By 2023, the Islamic Republic of Iran had ratified 70 bilateral investment treaties. A comprehensive review of these treaties reveals that only nine (approximately 13%) include specific clauses and commitments regarding environmental protection. These nine treaties include agreements on the reciprocal promotion and protection of investments between the Islamic Republic of Iran and Tanzania, Slovakia, Japan, Singapore, Luxembourg, the Czech Republic, Hungary, Iraq, and Croatia.
Currently, environmental concerns have not become a widespread discourse within Iran's legal system.

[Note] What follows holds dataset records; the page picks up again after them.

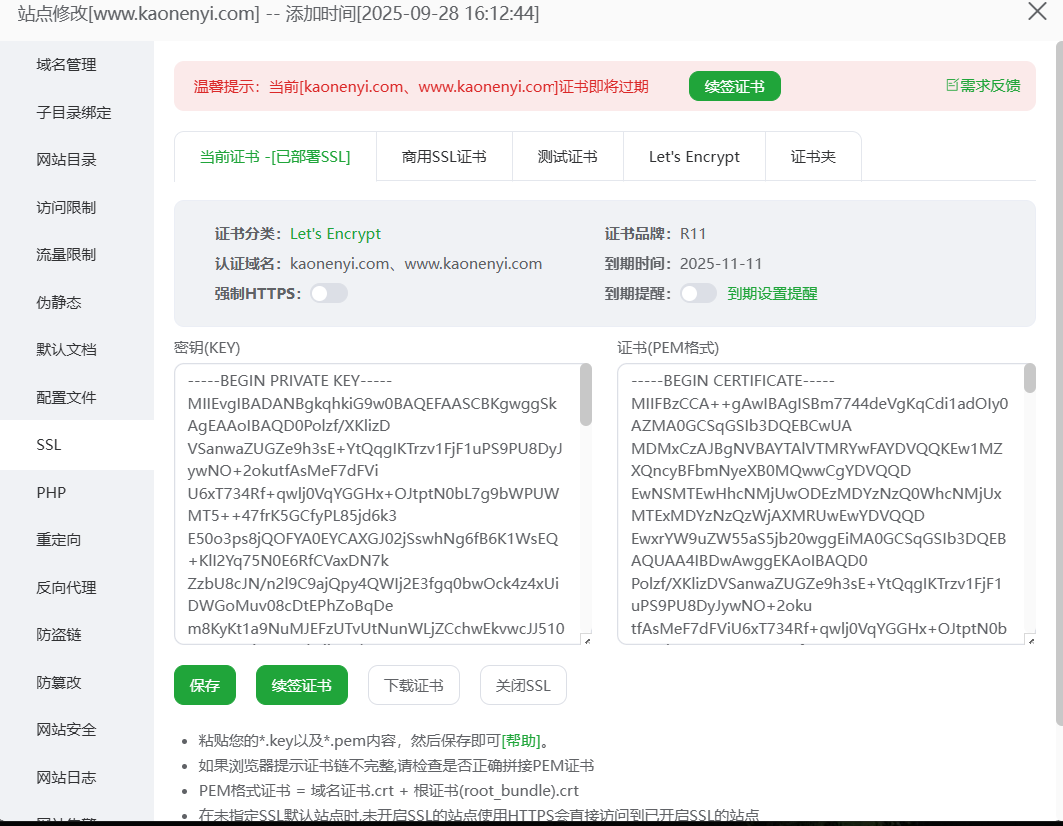Viewport: 1063px width, 826px height.
Task: Click the 下载证书 button
Action: click(413, 685)
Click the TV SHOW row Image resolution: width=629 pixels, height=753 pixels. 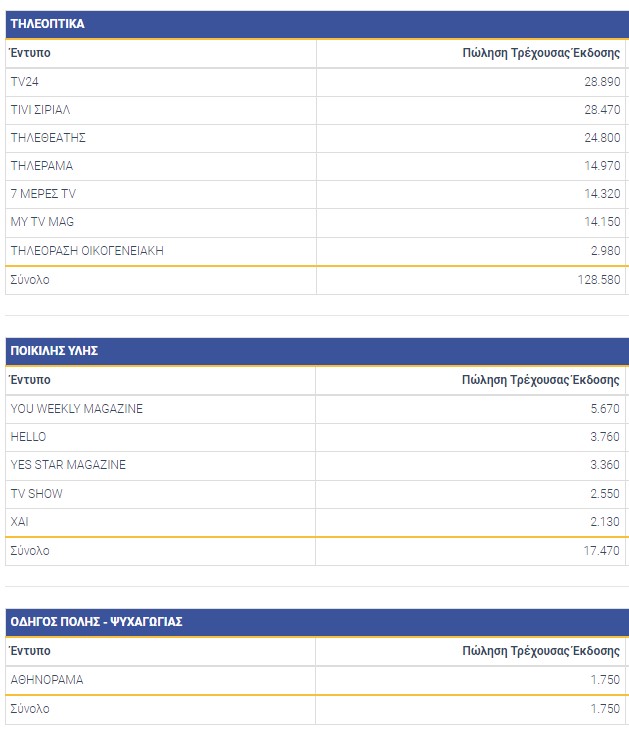click(x=36, y=493)
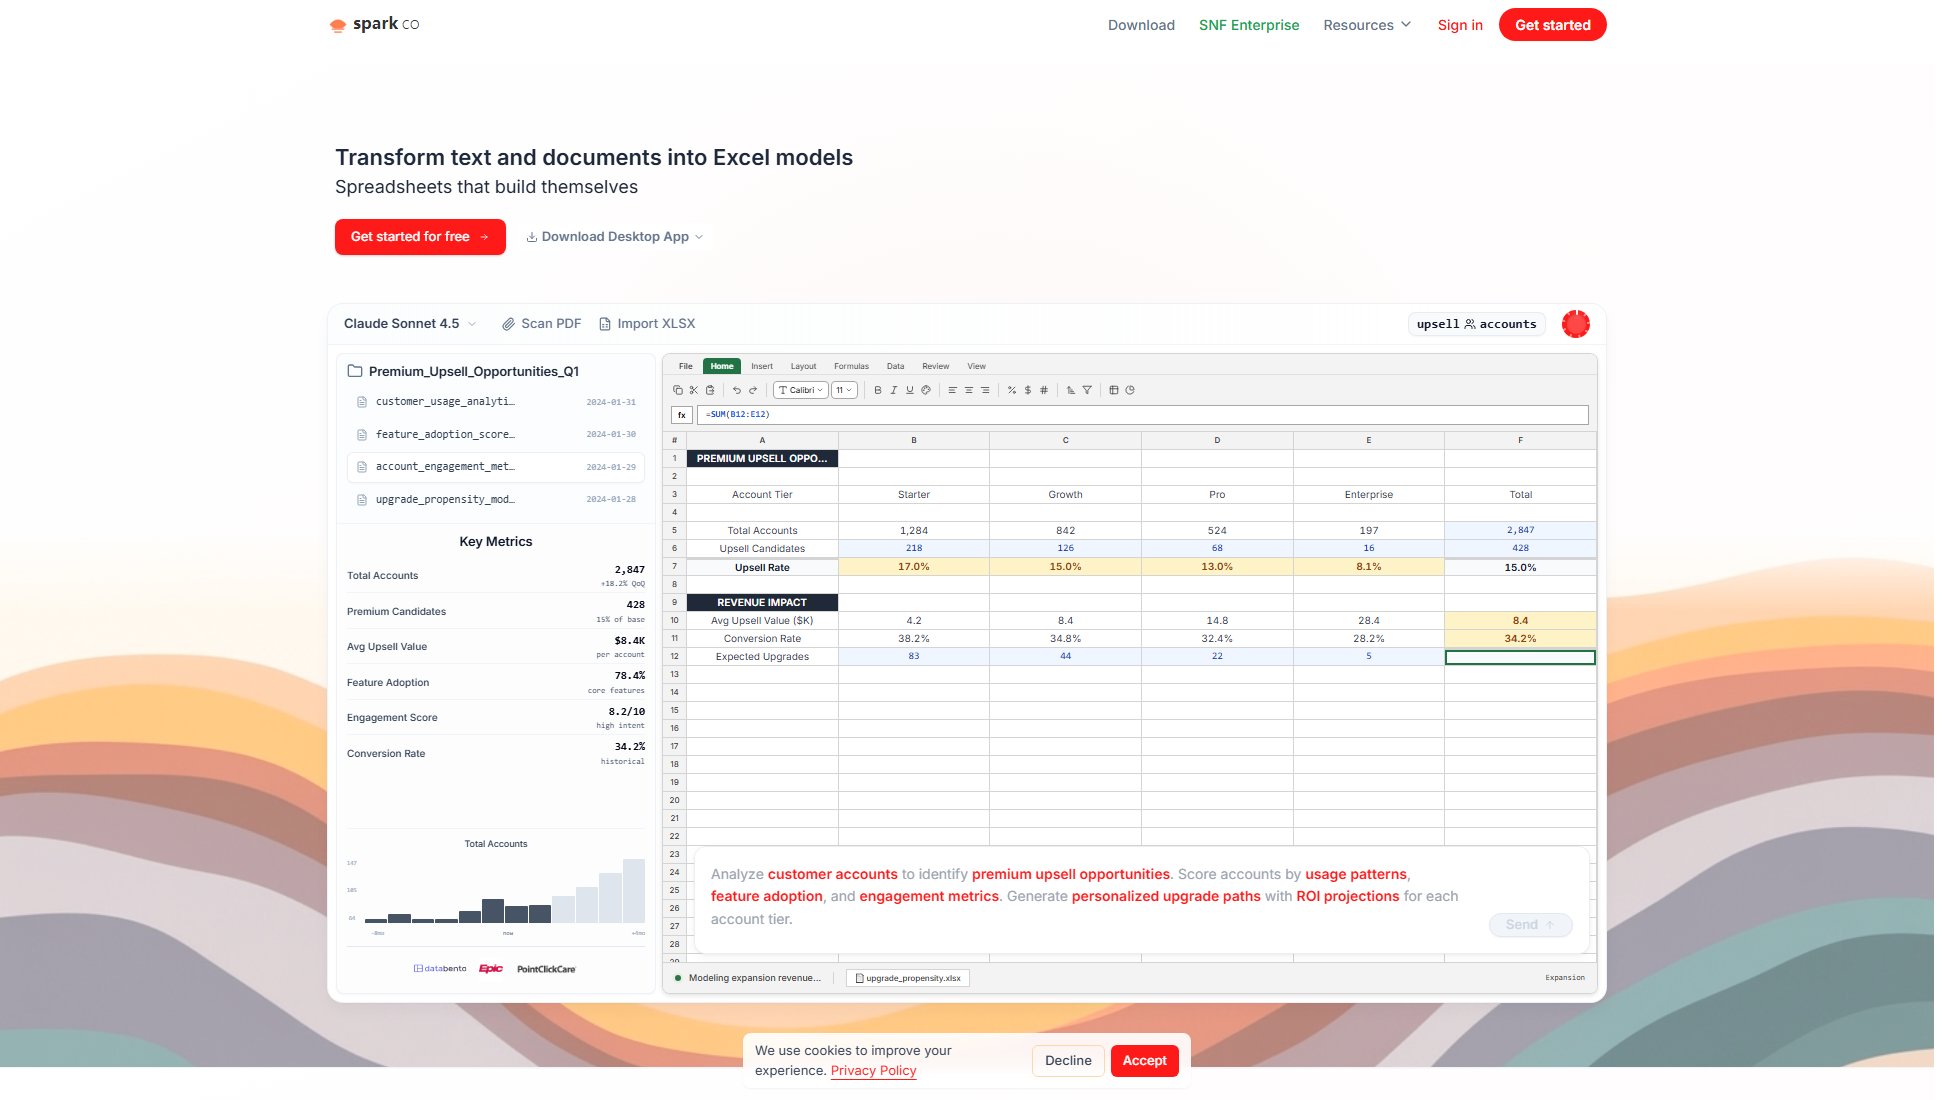
Task: Open the filter icon
Action: (x=1087, y=390)
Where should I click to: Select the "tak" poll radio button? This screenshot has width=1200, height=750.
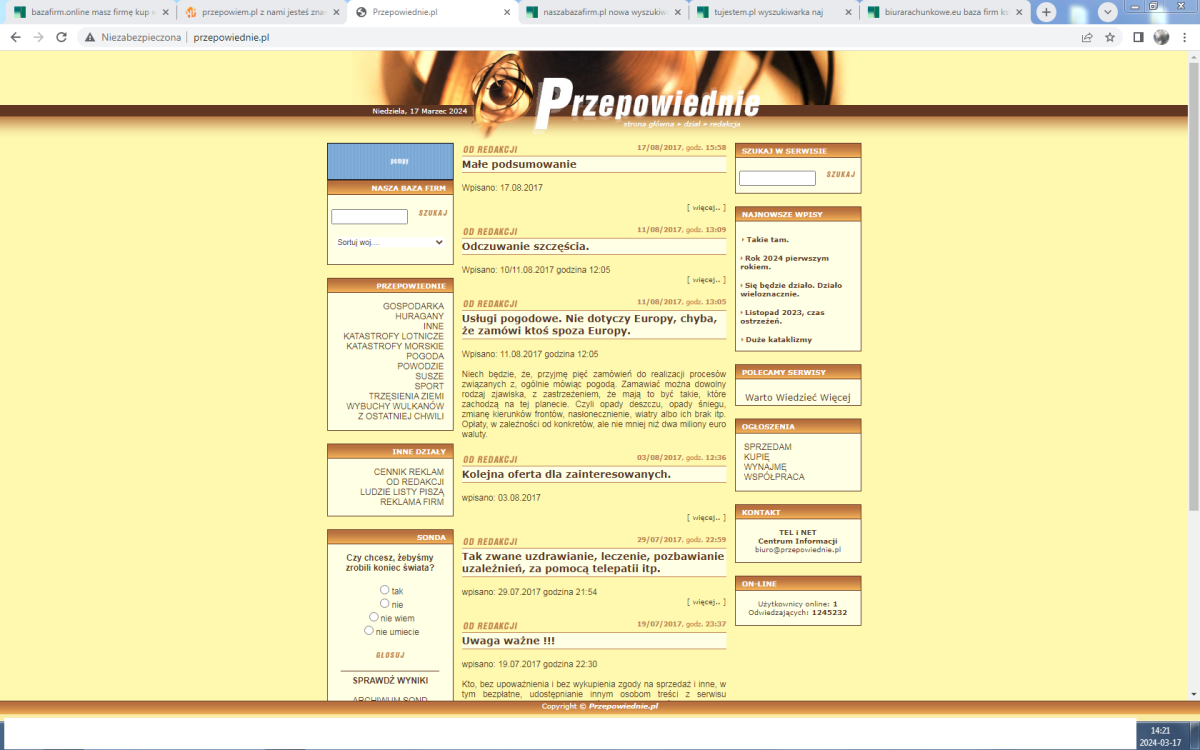[x=385, y=590]
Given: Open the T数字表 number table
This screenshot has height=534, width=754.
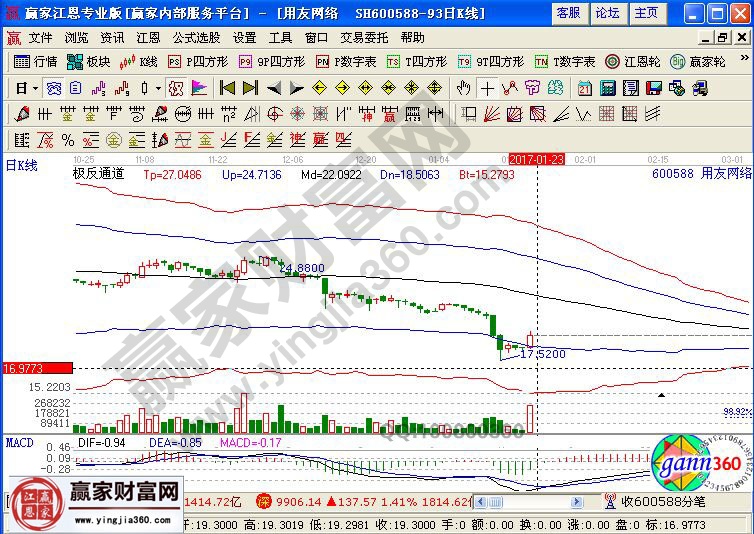Looking at the screenshot, I should click(x=565, y=61).
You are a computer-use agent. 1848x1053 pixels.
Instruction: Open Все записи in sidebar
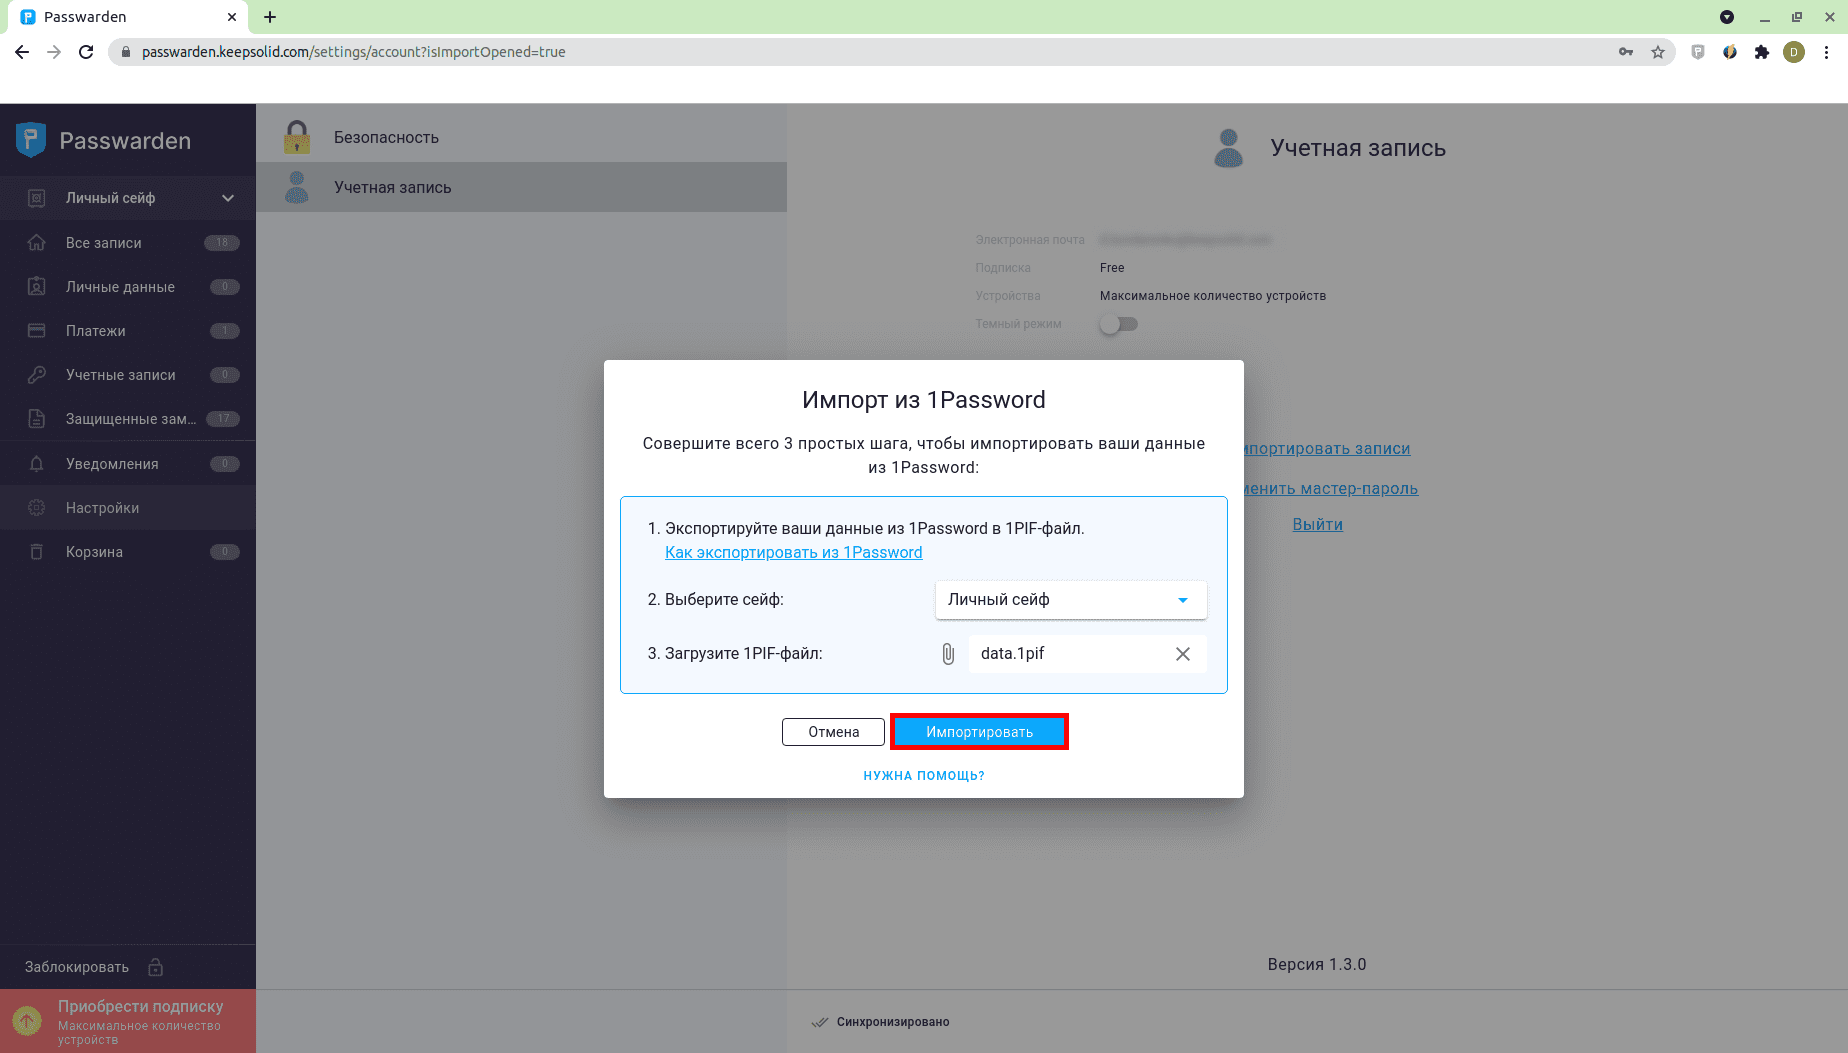click(x=104, y=243)
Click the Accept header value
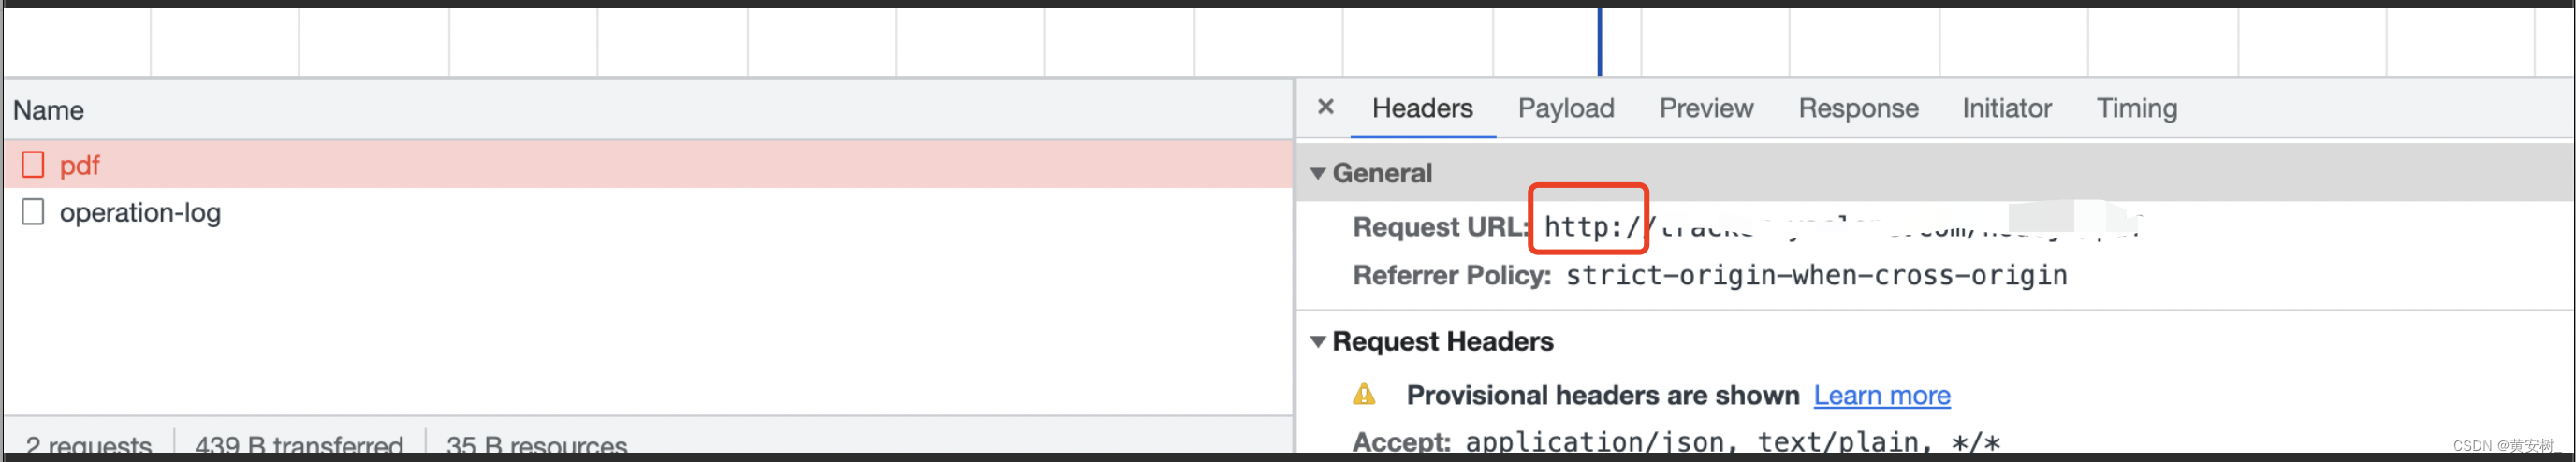Image resolution: width=2576 pixels, height=462 pixels. [x=1733, y=441]
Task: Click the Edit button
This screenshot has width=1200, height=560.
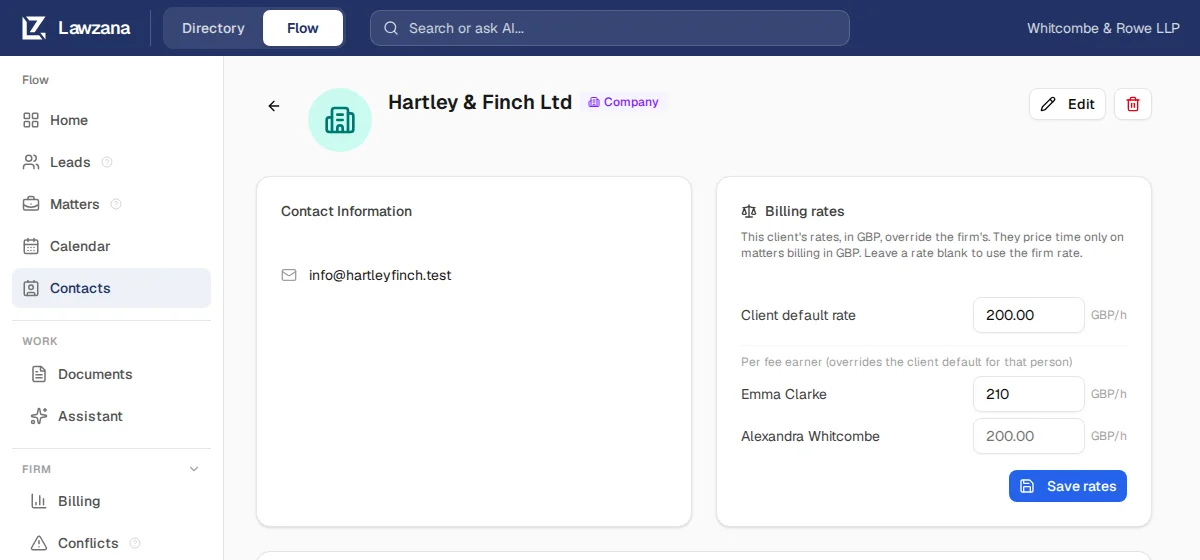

This is largely due to the lack of understanding and knowledge of environmental issues and their severe impacts on human life among policymakers and decision-makers. Moreover, foreign direct investment in Iran has struggled to progress comparably with other nations due to international sanctions as well as the policymakers' generally negative perceptions of foreign investments. Nevertheless, given Iran's substantial oil and gas reserves—the largest in the world—exploitation and investment plans for these resources must be in compliance with sustainable development. Undoubtedly, sustainable development is not merely an option but a necessity. Therefore, transitioning to a green economy will be inevitable.
The most serious problem with Iran's environmental laws and regulations is their incompatibility with international standards. As the global landscape advances towards greater industrialisation, significant developments in both industry and technology necessitate modernised methods and approaches to mitigate the adverse effects of industrial activities. Effective measures include promoting foreign investment in low-carbon industries, facilitating the transfer and development of globally compatible and environmentally friendly technologies, and mandating the use of clean energy through different mechanisms such as environmental fees and green taxes. Reviewing the experience of successful countries, we realize that the inflow of foreign direct investment has often been due to the inclusion of stipulations for the transfer of modern technologies in compliance with environmental regulations.
Conclusion
In recent years, environmental considerations have increasingly come to the forefront of policymaking. In many developing countries, foreign direct investment is considered a key impetus for economic growth and development. Since a healthy environment is an indispensable aspect of sustainable development, foreign investments should be managed to minimise their environmental impacts. At the same time, efforts to encourage and promote foreign investment should be integrated with environmental priorities to ensure alignment and compatibility between these two objectives. Investors typically prioritise their financial returns and private benefits, whereas environmental laws and regulations serve to protect ecosystems and the public interest. Investment growth in the absence of stringent environmental standards can result in excessive industrial pollution and lead to the extensive degradation of natural resources. Therefore, environmental clauses must be incorporated into bilateral foreign investment treaties. In some cases, these clauses become a focal point of disputes between states.